↓↓↓
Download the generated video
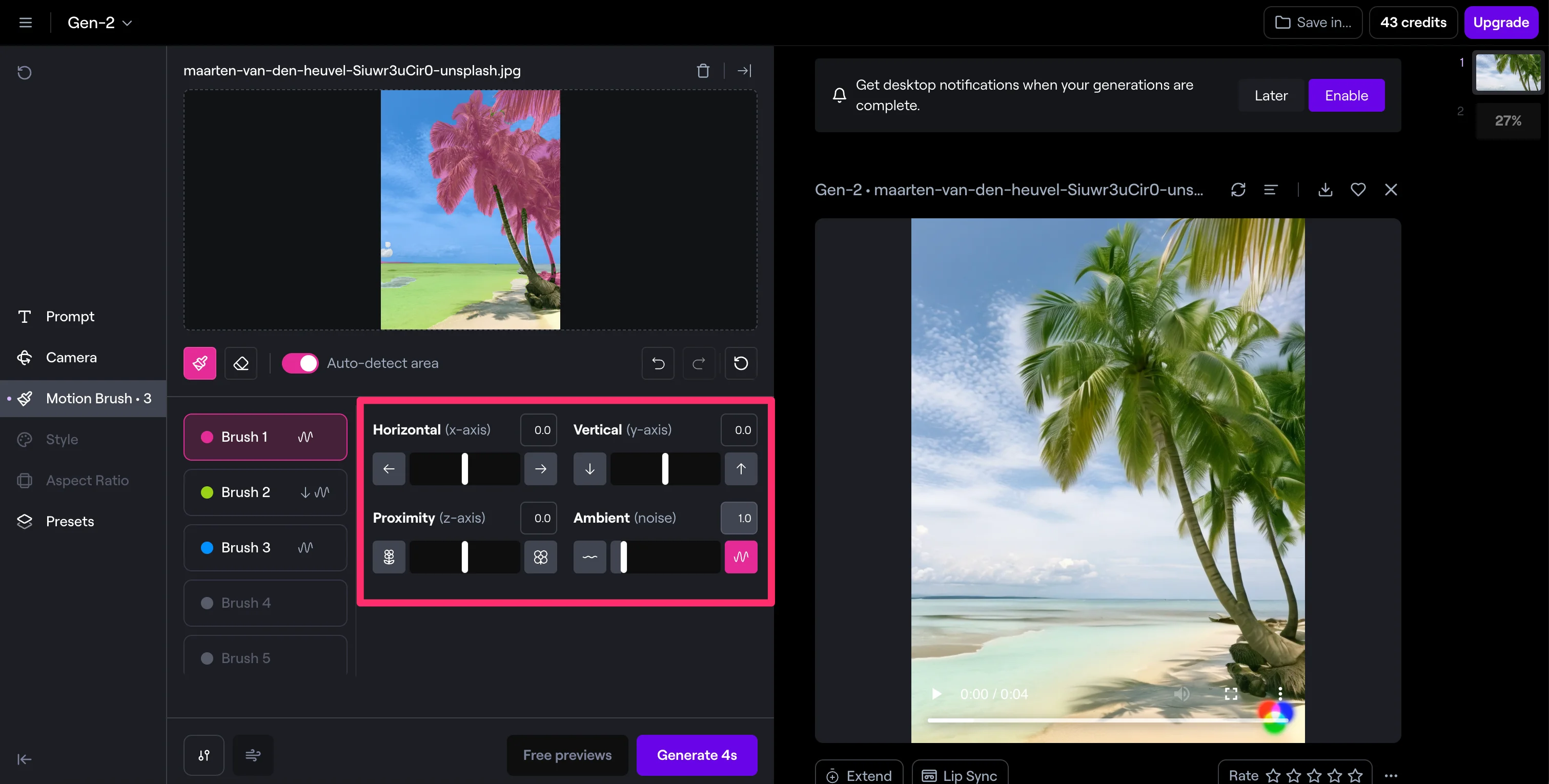coord(1326,190)
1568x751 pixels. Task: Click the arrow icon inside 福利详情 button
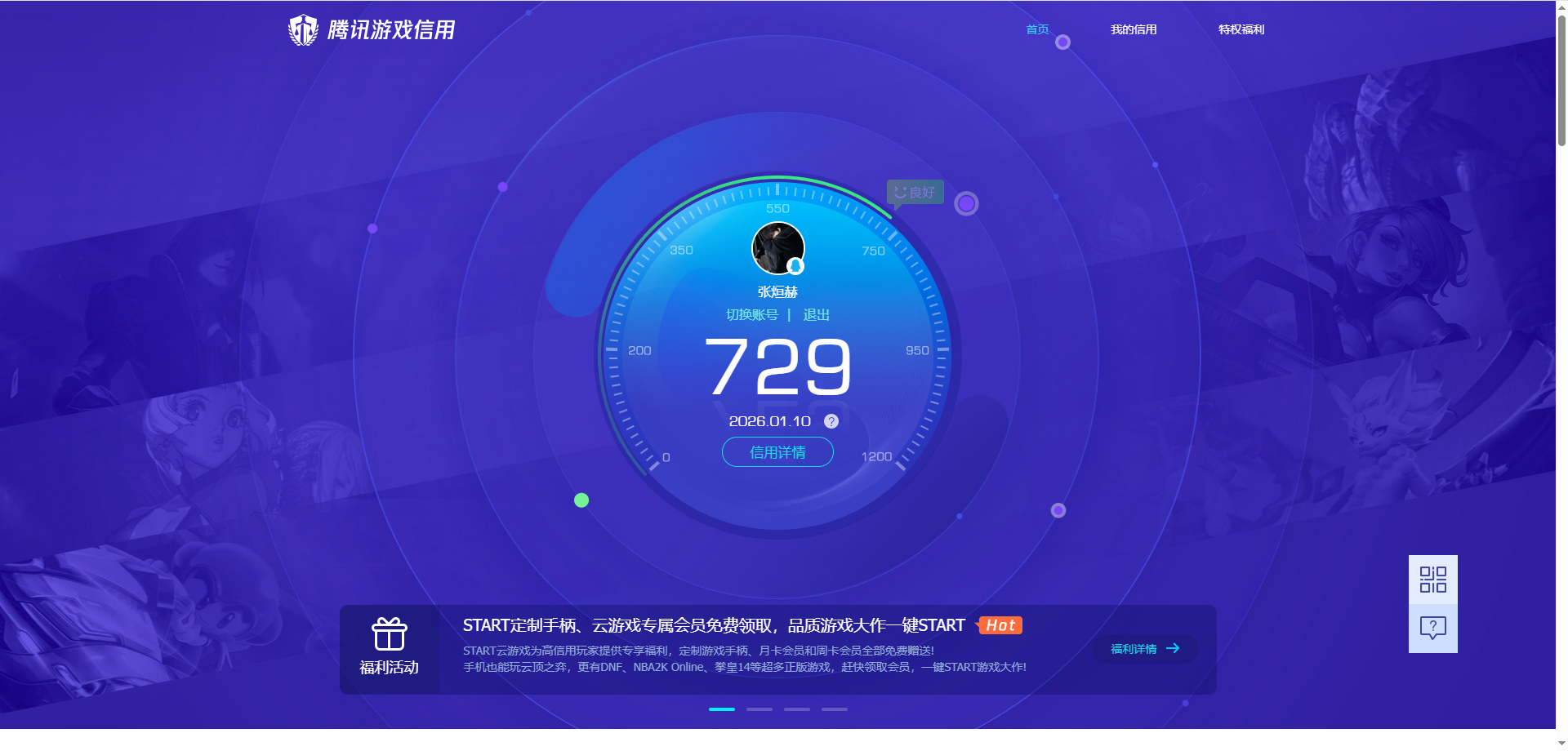pyautogui.click(x=1174, y=649)
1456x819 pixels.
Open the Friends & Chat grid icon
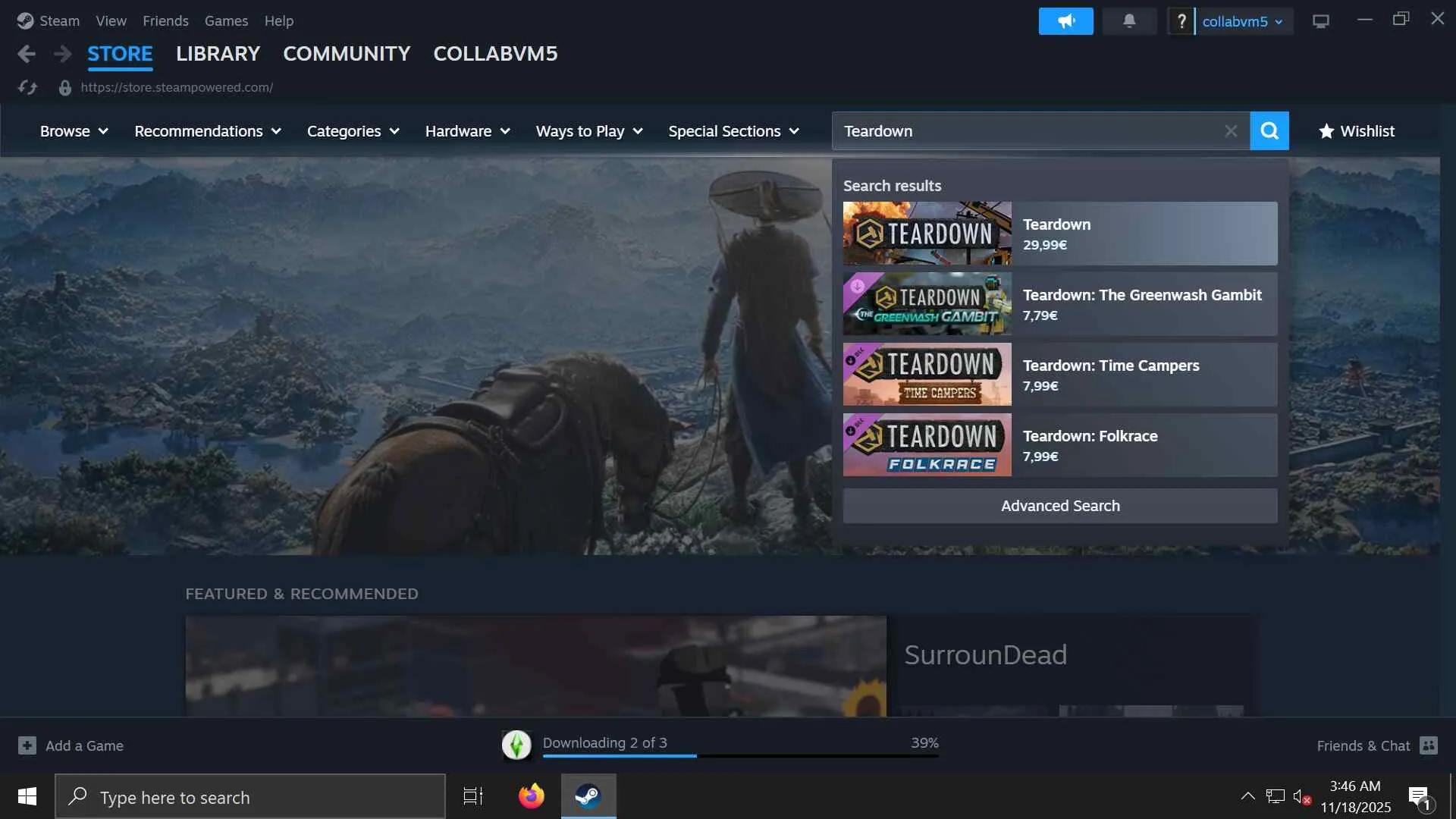coord(1428,745)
↑↑↑
The problem: Your copy should start at the line with "1568x751 pixels. Task: Click", stop at the last line of the listing above, match exactly, and contain no pictures.

Response:
1568x751 pixels. Task: Click the arrow icon inside 福利详情 button
pyautogui.click(x=1174, y=649)
1456x819 pixels.
Open the Friends & Chat grid icon
coord(1428,745)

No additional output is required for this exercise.